“When Clara Gardner learns she’s part angel, her entire life changes. She now has a purpose, a specific task she was put on this earth to accomplish, except she doesn’t know what it is. Her visions of a raging forest fire and a mysterious boy lead her to a new high school in a new town but provide no clear instruction. As Clara tries to find her way in a world she no longer understands, she encounters unseen dangers and choices she never thought she’d have to make—between the boy in her vision and the boy in her life, between honesty and deceit, love and duty, good and evil. . . . When the fire from her vision finally ignites, will Clara be ready to face her destiny?”
Don’t be mistaken, but in terms of paranormal romance Unearthly learns towards the romance side. While the angel and the purpose plot is important and dealt with well, Unearthly is very much a coming of age story/romance novel. It’s a well done one, too.
Some people might find Clara annoying. She’s a little immature at the start, makes mistakes, and has lots to learn, but she honestly wants to do good and learns by the end. And her commentary throughout is hilarious. This book has a great sense of humor. Some of the “teenage” language is dated though. No one says “dorkina” or “bozo” anymore (if they ever did).
The other characters are realistic and well-rounded. Jeffrey, Clara’s little brother, acts just like I’d expect a teenage boy to act after being dragged to another town because of his sister’s purpose. He’s mostly in the background, which you realize is for a reason in the end. Angela is funny, driven, and a little intense. I like sweet Wendy, but she’s kind of forgotten about later in the novel. Christian Prescott is a nice dude and all but. . . I LOVE Tucker. He’s that dashing, adventurous type that will tease Clara and challenge her but is ultimately so sweet and gentle. Just thinking about his scenes with Clara makes me smile.
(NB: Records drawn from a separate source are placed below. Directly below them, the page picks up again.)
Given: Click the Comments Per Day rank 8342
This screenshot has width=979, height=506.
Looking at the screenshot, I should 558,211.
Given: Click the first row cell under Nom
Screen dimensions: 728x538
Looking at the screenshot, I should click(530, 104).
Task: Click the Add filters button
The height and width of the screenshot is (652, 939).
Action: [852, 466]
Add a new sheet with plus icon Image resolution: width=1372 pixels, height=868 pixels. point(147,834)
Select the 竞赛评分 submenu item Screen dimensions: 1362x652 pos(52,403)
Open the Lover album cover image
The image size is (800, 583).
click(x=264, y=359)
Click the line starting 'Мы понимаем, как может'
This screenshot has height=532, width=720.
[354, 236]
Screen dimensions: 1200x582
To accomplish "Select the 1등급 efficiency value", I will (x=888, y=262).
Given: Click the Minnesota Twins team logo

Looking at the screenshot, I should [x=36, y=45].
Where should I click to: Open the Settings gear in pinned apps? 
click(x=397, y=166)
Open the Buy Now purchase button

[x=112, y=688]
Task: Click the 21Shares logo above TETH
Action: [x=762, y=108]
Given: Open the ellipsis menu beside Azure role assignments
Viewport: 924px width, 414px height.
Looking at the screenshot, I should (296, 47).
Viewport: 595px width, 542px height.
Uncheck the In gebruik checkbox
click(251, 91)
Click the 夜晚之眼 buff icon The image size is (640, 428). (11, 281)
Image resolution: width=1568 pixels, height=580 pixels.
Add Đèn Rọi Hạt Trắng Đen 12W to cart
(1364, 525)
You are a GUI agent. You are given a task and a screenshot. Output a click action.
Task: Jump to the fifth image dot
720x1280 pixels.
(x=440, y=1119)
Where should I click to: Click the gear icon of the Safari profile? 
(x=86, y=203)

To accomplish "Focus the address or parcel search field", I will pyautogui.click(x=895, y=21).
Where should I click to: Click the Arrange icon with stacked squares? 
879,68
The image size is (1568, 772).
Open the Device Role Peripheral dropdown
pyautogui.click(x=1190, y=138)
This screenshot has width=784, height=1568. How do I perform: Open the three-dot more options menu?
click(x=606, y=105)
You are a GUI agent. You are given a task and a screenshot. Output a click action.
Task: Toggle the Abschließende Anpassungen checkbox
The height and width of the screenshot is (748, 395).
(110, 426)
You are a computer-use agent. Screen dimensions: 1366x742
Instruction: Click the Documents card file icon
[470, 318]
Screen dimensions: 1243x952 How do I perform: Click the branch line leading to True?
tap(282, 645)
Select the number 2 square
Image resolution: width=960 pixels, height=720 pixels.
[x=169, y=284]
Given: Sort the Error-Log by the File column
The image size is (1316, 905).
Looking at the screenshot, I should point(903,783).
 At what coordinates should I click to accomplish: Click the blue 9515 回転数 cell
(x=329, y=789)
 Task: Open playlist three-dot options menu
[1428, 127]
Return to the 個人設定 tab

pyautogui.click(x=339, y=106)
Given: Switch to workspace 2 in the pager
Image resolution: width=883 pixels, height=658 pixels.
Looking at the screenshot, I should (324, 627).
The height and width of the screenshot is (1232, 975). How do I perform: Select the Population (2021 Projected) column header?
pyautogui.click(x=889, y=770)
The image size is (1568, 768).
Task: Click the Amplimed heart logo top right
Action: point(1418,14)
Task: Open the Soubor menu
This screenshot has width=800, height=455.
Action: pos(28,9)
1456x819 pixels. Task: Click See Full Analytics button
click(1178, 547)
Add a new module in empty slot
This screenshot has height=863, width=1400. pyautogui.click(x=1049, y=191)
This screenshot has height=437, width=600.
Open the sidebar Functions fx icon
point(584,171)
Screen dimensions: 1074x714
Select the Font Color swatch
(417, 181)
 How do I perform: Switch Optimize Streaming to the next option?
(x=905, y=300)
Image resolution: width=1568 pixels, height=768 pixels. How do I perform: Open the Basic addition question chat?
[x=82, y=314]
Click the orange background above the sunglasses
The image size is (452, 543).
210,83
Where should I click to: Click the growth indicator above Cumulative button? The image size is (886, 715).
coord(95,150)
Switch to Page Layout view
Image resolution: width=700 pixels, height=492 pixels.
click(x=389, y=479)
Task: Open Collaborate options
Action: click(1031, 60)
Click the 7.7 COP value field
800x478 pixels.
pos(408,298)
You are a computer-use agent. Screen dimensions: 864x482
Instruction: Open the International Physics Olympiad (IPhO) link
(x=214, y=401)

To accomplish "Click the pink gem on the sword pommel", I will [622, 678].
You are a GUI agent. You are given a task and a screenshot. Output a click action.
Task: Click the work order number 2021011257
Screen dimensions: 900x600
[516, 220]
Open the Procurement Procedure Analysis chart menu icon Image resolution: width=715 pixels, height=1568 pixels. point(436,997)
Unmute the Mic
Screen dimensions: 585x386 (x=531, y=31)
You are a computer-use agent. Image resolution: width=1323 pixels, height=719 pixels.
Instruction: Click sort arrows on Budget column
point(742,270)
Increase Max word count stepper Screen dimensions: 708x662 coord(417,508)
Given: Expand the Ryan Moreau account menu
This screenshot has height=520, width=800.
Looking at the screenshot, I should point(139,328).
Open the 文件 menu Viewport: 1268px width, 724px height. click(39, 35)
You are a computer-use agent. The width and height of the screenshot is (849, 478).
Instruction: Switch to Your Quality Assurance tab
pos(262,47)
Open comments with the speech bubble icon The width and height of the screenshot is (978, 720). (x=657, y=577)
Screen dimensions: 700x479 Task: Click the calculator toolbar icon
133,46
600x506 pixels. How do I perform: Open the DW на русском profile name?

Clara’s mom is also well written. The evolution of her and Clara’s relationship is realistic in how Clara is unwaveringly loyal to her in the beginning but slowly realizes that her mom is also human. I felt Clara’s frustration and sense of betrayal at her mom for not telling her everything. But her mom isn’t villainized either; we see her struggling with the situation too.
The love triangle is how love triangles are supposed to be: it’s about Clara choosing between the different sides of her life more than her choosing between two boys. Both of the love interests are nice guys, but as you can tell I’m so Tucker-bias.
Unearthly ends with several good twists that I didn’t see coming. From the moment the action and the drama starts, it doesn’t let up till the very end. And like any good coming-of-age story, the climax is really about Clara and her path for her life.
I loved this book. It’s definitely worth reading if you don’t mind such a big focus on romance. It’s not an action-packed novel, so if you’re looking for that, Unearthly isn’t for you.